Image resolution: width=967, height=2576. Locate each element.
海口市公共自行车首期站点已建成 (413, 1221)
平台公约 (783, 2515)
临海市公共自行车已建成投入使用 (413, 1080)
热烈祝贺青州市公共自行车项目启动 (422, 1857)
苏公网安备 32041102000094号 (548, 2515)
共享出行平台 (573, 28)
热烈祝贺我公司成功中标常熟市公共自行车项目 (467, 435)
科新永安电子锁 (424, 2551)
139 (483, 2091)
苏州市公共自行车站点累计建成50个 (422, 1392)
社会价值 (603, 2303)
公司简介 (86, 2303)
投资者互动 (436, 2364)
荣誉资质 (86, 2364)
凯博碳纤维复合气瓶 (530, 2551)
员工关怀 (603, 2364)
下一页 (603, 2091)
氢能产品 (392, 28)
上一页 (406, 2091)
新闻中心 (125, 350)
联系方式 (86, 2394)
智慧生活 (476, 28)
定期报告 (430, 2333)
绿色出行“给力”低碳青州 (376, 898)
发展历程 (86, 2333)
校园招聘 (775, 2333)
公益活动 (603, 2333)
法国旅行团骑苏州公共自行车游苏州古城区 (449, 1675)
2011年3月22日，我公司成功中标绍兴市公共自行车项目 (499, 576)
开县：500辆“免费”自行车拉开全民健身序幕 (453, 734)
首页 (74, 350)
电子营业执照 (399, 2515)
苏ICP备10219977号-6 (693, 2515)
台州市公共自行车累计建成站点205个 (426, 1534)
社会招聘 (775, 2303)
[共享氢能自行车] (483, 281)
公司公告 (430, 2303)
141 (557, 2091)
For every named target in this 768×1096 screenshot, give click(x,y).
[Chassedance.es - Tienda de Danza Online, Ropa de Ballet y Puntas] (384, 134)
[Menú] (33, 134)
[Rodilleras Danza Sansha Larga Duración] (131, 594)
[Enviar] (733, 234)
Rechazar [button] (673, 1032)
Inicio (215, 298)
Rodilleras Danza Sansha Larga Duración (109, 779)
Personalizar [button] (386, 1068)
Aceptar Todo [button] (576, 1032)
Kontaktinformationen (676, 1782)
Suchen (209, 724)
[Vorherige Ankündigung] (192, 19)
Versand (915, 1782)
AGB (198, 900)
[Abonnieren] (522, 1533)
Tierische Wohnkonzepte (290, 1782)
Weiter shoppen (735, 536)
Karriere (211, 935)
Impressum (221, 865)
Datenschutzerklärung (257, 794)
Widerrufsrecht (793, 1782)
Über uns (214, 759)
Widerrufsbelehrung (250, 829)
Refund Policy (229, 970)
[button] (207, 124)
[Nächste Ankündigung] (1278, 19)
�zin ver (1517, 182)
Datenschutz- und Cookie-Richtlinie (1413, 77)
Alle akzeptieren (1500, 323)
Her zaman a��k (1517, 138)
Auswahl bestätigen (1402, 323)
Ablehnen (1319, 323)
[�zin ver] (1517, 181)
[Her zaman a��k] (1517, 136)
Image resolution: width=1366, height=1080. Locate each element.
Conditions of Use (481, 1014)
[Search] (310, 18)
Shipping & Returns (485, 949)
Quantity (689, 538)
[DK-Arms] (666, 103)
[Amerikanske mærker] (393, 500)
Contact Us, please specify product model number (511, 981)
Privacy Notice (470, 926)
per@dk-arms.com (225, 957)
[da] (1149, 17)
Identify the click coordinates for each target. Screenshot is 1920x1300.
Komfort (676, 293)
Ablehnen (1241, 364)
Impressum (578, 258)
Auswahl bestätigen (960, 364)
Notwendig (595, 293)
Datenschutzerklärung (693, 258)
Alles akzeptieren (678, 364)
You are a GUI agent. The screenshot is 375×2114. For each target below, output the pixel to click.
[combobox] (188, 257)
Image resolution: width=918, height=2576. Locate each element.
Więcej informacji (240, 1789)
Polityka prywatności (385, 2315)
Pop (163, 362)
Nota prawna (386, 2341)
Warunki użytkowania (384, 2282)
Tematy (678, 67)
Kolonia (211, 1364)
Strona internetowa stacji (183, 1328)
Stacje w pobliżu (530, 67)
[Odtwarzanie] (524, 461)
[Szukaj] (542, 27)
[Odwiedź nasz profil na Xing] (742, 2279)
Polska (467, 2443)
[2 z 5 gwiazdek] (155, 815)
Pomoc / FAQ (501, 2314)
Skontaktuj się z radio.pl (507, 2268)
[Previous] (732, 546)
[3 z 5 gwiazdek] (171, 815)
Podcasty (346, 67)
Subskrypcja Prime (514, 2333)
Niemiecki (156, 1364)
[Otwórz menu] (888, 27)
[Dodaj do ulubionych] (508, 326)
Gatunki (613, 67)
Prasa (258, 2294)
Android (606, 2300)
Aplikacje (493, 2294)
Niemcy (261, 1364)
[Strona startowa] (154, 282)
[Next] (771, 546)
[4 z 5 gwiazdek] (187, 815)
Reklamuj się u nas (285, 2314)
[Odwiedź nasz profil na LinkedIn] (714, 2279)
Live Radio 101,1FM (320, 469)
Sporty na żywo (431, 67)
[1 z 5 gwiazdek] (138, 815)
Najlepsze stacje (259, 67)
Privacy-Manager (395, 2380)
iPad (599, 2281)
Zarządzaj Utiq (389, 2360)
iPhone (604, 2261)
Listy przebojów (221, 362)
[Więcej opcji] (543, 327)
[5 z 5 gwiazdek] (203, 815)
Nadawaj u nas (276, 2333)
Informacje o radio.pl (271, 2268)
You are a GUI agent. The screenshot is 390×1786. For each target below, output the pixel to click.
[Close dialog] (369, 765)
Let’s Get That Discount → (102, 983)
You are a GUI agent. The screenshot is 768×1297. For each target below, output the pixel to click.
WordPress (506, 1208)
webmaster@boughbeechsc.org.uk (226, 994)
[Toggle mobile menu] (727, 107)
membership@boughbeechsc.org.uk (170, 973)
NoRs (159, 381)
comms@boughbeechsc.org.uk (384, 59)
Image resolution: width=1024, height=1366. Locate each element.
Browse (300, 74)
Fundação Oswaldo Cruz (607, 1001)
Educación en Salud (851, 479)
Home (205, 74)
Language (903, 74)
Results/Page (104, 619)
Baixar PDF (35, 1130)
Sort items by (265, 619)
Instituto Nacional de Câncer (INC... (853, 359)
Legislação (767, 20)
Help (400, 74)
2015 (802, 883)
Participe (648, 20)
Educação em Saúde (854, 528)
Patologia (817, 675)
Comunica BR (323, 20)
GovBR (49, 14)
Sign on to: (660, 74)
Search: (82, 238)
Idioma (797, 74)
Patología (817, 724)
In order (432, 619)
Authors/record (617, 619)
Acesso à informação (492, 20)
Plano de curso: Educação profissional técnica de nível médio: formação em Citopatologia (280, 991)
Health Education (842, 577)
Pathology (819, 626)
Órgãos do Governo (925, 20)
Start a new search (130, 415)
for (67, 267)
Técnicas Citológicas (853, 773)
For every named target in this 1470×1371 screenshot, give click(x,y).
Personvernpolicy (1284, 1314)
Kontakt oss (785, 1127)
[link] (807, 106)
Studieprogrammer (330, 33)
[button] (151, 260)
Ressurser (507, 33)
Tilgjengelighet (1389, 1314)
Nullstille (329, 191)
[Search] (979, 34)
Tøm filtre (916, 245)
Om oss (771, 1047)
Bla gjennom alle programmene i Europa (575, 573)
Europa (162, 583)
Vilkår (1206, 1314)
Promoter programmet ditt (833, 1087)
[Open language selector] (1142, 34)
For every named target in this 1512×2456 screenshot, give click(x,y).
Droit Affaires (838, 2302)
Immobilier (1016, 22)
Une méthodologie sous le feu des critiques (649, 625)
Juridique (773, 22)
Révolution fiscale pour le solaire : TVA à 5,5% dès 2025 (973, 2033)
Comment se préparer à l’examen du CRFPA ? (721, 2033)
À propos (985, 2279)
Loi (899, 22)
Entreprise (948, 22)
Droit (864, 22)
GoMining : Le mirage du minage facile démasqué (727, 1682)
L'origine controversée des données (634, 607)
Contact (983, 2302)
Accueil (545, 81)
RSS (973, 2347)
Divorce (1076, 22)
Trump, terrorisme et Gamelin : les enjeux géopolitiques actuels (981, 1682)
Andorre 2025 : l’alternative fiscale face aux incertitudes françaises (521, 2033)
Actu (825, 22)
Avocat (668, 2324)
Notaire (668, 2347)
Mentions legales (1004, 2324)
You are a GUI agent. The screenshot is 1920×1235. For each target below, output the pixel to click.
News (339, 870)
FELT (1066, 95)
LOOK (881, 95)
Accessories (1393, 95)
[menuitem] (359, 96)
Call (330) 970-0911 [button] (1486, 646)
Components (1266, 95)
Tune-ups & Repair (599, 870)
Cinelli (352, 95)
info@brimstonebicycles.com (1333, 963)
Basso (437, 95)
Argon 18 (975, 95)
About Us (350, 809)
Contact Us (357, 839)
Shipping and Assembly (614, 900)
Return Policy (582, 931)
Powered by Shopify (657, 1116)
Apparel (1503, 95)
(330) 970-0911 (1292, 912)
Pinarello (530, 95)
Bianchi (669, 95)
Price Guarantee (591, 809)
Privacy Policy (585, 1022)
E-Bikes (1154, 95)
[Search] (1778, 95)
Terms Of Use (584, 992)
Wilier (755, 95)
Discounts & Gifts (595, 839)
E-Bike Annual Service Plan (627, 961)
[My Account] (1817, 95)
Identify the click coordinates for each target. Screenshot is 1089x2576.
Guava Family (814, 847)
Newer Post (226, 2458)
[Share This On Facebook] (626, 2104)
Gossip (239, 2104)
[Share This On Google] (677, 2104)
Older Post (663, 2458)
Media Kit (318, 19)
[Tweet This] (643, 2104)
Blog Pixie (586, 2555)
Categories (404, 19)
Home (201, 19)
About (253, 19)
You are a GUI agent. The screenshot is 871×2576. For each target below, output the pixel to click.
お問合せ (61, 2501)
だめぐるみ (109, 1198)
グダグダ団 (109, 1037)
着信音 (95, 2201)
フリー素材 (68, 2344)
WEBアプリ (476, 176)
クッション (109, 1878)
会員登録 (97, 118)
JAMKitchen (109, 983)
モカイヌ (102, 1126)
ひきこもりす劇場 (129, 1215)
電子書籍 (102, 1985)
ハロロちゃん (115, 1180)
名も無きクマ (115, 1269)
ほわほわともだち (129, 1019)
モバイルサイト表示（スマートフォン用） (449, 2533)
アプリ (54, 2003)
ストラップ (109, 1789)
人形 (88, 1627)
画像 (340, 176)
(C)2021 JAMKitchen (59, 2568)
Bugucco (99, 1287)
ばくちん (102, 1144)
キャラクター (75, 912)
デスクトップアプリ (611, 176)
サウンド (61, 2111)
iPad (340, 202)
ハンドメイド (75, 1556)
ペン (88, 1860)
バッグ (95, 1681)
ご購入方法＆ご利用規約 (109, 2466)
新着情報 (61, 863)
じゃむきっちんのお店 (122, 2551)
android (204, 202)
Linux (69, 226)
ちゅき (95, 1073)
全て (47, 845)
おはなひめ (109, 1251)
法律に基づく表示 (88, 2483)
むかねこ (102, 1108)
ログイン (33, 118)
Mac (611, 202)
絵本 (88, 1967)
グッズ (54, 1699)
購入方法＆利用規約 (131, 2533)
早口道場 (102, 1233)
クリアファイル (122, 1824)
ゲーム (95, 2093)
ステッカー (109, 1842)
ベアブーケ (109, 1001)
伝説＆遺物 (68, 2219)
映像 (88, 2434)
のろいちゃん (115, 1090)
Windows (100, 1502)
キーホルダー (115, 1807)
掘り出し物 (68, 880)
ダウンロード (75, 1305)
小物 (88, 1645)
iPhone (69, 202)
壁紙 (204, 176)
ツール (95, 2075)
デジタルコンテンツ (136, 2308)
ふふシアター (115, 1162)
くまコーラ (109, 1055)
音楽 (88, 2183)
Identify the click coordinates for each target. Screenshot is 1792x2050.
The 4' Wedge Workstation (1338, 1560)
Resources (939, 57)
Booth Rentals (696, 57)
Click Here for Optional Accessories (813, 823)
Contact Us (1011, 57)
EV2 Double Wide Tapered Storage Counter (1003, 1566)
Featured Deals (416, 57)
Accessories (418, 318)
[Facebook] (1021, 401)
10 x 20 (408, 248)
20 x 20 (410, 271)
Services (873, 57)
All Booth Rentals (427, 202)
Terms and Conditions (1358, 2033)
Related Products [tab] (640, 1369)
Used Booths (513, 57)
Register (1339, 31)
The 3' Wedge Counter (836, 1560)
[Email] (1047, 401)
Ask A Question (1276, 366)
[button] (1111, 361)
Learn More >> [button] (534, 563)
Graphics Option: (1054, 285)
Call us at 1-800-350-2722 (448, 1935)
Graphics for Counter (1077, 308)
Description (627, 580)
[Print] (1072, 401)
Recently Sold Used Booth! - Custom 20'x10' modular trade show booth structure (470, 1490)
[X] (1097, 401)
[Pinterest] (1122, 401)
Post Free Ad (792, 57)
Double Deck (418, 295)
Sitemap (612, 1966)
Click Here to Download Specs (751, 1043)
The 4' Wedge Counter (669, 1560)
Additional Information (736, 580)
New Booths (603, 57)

════════════════════

Task statement: The span to give again runs from the line with "Description (627, 580)" through the last line of the records above; reproduce it exactly and nothing more.

Solution to this task:
Description (627, 580)
[Print] (1072, 401)
Recently Sold Used Booth! - Custom 20'x10' modular trade show booth structure (470, 1490)
[X] (1097, 401)
[Pinterest] (1122, 401)
Post Free Ad (792, 57)
Double Deck (418, 295)
Sitemap (612, 1966)
Click Here to Download Specs (751, 1043)
The 4' Wedge Counter (669, 1560)
Additional Information (736, 580)
New Booths (603, 57)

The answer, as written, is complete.